▶ [REQUIRED TASK 1]: In the entries, copy out verbatim the lines starting at the one containing "You are a computer-use agent. The width" and ending at the one containing "Action: [x=382, y=278]".
▶ [REQUIRED TASK 2]: Pick up the review of Santo vs. Frankenstein's Daughter after its final sentence and keep writing it.
** START PROVIDED TEXT **
Santo releases Norma and Elsa from their straps and gets them out quickly, shouting at Ursus to follow. Ursus can't do much more than bellow in pain and stumble through the tunnel. The whole complex begins to explode. Santo, Norma and Elsa head for the secret entrance, hoping against hope to escape the conflagration. Will they make it out to daylight and safety. Will Santo live to fight another day, both in the ring and out of it? As I mentioned before, Santo vs. Frankenstein's Daughter is a visual feast by any standard. Director Delgado obviously loves his subject as each character, not just Santo, is filmed lovingly with great closeups. Gina Romand as Freda Frankenstein is a revelation, what an actor she is. Not only beautiful, she's full of passion, anger, hatred and ice-cold ruthlessness, the daughter of Frankenstein is a unique villainess in the roster of horror characters. She can even evoke pity, so desperate she is to remain young that she suffers blazing, tormenting pain to stay in that state. It's a pity she's not more well known. El Santo is a formidable presence but I guess he acts with his body, as, well obviously his face is not a factor. We never see it when Freda briefly removes the mask. Nonetheless, Santo is a physical hero with a unique charisma. The two women are mainly called on to scream, being tied down, chained up or just be general damsels-in-distress. That's not to say thay don't do justice to their roles, with Sonia Fuentes as Elsa having a particularly convincing scream.
** END PROVIDED TEXT **
** START RECORDS FOR PROCESSING **
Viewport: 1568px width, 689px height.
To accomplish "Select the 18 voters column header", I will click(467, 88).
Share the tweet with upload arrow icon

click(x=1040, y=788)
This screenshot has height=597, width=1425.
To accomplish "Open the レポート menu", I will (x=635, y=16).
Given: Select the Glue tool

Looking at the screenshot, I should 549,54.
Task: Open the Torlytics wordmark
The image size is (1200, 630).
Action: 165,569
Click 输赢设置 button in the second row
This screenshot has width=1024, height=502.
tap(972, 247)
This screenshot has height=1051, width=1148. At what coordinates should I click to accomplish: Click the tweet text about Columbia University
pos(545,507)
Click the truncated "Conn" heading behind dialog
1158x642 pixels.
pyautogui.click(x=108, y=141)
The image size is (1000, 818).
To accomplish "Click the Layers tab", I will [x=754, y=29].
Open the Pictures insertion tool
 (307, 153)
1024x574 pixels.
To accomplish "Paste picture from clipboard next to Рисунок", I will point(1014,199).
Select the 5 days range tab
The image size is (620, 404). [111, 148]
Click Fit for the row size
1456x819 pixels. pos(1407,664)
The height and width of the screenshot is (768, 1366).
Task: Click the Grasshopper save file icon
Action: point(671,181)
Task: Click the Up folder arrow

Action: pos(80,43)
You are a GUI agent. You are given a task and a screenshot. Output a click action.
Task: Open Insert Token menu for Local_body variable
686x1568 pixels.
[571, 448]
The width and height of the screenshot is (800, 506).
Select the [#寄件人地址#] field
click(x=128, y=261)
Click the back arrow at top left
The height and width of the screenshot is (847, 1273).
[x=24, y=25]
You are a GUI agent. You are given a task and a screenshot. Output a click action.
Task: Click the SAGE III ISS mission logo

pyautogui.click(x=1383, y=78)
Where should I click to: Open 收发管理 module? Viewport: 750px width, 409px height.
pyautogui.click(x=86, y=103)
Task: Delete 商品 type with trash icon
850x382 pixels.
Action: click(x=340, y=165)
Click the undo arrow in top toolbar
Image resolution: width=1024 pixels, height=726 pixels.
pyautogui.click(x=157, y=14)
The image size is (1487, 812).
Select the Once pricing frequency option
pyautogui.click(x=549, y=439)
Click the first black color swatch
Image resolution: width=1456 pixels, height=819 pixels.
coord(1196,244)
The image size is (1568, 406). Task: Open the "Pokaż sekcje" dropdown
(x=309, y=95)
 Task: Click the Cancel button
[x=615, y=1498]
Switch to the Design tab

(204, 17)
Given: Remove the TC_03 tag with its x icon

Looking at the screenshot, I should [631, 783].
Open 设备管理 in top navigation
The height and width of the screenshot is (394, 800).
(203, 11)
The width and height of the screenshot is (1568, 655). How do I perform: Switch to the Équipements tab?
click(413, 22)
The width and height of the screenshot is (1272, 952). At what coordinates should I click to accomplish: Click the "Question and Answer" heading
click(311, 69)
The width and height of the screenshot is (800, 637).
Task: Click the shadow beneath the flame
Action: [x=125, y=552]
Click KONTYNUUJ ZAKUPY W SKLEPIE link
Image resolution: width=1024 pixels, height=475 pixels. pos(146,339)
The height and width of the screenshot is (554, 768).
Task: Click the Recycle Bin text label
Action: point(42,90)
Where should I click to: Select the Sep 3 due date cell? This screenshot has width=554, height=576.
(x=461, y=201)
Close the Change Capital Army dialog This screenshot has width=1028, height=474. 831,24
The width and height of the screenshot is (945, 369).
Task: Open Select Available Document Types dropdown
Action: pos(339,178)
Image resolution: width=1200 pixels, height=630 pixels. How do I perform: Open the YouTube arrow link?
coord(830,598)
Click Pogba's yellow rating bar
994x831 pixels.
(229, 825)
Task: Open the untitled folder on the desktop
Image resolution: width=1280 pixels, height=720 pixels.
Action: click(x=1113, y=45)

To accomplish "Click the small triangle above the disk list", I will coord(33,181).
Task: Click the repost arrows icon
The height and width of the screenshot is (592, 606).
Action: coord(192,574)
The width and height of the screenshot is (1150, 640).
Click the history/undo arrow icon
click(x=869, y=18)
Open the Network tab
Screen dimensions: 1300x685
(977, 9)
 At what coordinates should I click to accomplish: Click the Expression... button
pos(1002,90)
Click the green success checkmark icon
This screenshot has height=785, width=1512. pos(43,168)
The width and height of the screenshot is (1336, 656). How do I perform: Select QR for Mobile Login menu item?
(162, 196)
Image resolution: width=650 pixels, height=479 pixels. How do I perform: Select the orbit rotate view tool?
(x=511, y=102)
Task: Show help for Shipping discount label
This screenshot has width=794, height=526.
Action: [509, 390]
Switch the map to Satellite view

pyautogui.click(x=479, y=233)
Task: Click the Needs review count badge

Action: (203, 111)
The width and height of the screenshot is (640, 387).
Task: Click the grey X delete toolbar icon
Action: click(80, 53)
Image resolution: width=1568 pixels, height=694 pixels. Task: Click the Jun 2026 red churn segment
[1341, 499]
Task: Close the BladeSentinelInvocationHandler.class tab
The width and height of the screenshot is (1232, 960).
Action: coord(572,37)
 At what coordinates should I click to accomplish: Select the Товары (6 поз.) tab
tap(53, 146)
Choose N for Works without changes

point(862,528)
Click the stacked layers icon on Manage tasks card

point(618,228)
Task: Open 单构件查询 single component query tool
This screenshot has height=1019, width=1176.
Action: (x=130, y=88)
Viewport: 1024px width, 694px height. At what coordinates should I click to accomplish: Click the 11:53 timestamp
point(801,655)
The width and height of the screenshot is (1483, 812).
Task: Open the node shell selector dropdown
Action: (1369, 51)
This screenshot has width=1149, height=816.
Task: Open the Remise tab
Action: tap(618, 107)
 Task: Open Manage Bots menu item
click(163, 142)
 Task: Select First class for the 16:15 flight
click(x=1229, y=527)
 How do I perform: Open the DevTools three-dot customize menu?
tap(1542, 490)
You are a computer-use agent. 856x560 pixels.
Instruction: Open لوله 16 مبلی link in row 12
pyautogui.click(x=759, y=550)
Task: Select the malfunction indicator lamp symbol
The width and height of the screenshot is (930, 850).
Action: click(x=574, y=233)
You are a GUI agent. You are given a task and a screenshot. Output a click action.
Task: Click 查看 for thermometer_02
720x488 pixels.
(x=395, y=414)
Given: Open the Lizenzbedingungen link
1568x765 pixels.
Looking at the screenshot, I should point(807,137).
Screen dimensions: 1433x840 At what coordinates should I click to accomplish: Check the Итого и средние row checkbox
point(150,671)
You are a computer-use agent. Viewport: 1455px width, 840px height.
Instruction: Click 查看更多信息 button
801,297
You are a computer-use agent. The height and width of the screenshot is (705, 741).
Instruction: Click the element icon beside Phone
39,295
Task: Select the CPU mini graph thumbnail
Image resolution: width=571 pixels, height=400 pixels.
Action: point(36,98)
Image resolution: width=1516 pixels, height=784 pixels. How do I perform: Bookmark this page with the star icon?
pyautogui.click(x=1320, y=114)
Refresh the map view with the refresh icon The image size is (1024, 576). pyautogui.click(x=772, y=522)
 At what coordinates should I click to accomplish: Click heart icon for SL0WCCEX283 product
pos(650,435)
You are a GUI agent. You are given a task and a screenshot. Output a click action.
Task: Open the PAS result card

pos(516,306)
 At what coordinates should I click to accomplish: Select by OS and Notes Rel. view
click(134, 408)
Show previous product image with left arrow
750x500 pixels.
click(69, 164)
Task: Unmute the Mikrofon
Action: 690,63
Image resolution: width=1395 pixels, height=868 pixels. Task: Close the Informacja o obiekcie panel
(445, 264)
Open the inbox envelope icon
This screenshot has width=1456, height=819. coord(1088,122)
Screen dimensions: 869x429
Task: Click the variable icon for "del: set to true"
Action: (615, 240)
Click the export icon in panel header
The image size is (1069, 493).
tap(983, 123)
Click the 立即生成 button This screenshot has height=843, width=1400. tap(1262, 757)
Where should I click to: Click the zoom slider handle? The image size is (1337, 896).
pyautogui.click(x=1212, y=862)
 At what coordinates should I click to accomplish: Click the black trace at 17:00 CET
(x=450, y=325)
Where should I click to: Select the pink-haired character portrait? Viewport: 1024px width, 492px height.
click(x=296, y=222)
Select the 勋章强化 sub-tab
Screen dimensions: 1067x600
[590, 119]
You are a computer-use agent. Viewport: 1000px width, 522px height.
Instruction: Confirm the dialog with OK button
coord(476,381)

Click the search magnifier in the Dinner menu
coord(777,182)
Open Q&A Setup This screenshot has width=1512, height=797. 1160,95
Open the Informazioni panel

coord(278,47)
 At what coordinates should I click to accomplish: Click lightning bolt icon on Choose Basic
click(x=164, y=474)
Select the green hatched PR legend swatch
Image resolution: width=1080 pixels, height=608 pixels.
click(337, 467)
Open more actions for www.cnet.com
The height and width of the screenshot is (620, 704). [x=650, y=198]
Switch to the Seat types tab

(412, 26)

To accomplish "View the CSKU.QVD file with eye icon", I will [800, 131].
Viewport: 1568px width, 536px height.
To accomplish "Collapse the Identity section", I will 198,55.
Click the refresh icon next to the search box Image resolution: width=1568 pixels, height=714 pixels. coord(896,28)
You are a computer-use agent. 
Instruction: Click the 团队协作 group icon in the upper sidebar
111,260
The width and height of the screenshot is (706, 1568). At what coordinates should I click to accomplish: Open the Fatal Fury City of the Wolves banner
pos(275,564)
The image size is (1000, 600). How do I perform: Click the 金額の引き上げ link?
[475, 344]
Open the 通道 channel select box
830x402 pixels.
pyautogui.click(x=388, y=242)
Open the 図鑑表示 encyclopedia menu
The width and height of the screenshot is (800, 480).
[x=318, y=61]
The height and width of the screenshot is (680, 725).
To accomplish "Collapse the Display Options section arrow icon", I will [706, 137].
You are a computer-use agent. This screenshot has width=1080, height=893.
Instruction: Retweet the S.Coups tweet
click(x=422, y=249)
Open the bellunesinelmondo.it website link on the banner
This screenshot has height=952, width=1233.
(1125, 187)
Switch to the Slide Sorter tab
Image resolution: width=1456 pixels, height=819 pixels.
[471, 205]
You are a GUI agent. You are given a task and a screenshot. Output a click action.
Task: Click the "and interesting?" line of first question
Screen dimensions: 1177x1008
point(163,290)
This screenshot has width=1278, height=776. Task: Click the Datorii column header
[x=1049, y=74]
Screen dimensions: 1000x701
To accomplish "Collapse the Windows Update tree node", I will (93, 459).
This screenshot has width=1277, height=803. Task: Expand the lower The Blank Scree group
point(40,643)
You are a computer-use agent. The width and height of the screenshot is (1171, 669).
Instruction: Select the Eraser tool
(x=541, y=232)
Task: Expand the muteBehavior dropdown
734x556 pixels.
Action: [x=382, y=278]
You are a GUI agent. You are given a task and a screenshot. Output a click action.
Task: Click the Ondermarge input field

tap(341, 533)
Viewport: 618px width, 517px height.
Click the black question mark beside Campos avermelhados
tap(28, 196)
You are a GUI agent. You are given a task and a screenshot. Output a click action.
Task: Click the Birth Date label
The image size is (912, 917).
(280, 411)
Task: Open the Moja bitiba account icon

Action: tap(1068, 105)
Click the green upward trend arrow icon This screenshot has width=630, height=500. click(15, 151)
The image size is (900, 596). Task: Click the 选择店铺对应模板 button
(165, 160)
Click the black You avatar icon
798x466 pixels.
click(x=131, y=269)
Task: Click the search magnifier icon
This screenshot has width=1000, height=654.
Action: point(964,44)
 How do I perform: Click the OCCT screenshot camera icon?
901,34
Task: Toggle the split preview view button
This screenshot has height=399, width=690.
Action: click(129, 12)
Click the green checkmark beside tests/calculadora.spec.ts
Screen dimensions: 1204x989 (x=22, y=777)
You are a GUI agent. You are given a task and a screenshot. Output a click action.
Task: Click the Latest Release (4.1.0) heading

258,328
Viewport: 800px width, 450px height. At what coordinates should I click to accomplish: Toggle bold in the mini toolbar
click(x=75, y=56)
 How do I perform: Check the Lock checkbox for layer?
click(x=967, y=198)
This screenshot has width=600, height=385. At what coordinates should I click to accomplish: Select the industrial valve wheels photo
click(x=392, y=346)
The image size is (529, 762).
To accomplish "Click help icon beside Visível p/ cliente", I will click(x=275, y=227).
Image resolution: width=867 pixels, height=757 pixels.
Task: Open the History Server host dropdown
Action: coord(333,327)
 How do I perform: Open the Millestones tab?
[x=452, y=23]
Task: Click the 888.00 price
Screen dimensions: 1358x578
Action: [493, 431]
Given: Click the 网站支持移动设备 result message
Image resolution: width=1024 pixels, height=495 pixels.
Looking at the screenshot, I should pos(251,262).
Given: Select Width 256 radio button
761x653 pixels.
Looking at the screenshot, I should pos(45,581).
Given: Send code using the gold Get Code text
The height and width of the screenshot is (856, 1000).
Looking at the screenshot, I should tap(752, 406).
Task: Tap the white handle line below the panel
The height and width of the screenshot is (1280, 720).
** END RECORDS FOR PROCESSING **
▶ [FINAL ANSWER 1]:
You are a computer-use agent. The width and height of the screenshot is (1171, 669).
Instruction: Select the Eraser tool
(x=541, y=232)
Task: Expand the muteBehavior dropdown
734x556 pixels.
Action: [x=382, y=278]

▶ [FINAL ANSWER 2]:
Delgado also throws in some nice trappings of horror whenever he can. Owls, rats, bats and spiders all make their appearance. Fog shrouds night-time cemetaries. Slime drips down underground tunnel walls. Beakers bubble, electronic lights flash and electricity zaps across life-bringing scientific equipment. The music is a sixties lounge music-lover's dream. Then there's the wrestling. Santo's a legendary wrestler and he certainly gives it his all both in, and outside the squared circle. His style is basic but hard-hitting, although he does do some high jumps into groups of unwary goons. We also see two proper matches against a couple of hapless, cheating opponents. Of course, the outcome is predictable - wouldn't it be nice if life was like this?

I can't find a single fault in a film like this. It is what it is, and worth every cent if this sub-genre is your thing. There's no nudity or salaciousness, but this type of picture doesn't need it. It's pure style all the way, and I'm definitely going to increase the mexican-wrestler-horror-movie content of these pages in the fullness of time. Very recommended, and even if you wanted to limit your experience of El Santo to just one film, I suspect in the right frame of mind, most fans of cult cinema will enjoy this one.

© Boris Lugosi, 2008.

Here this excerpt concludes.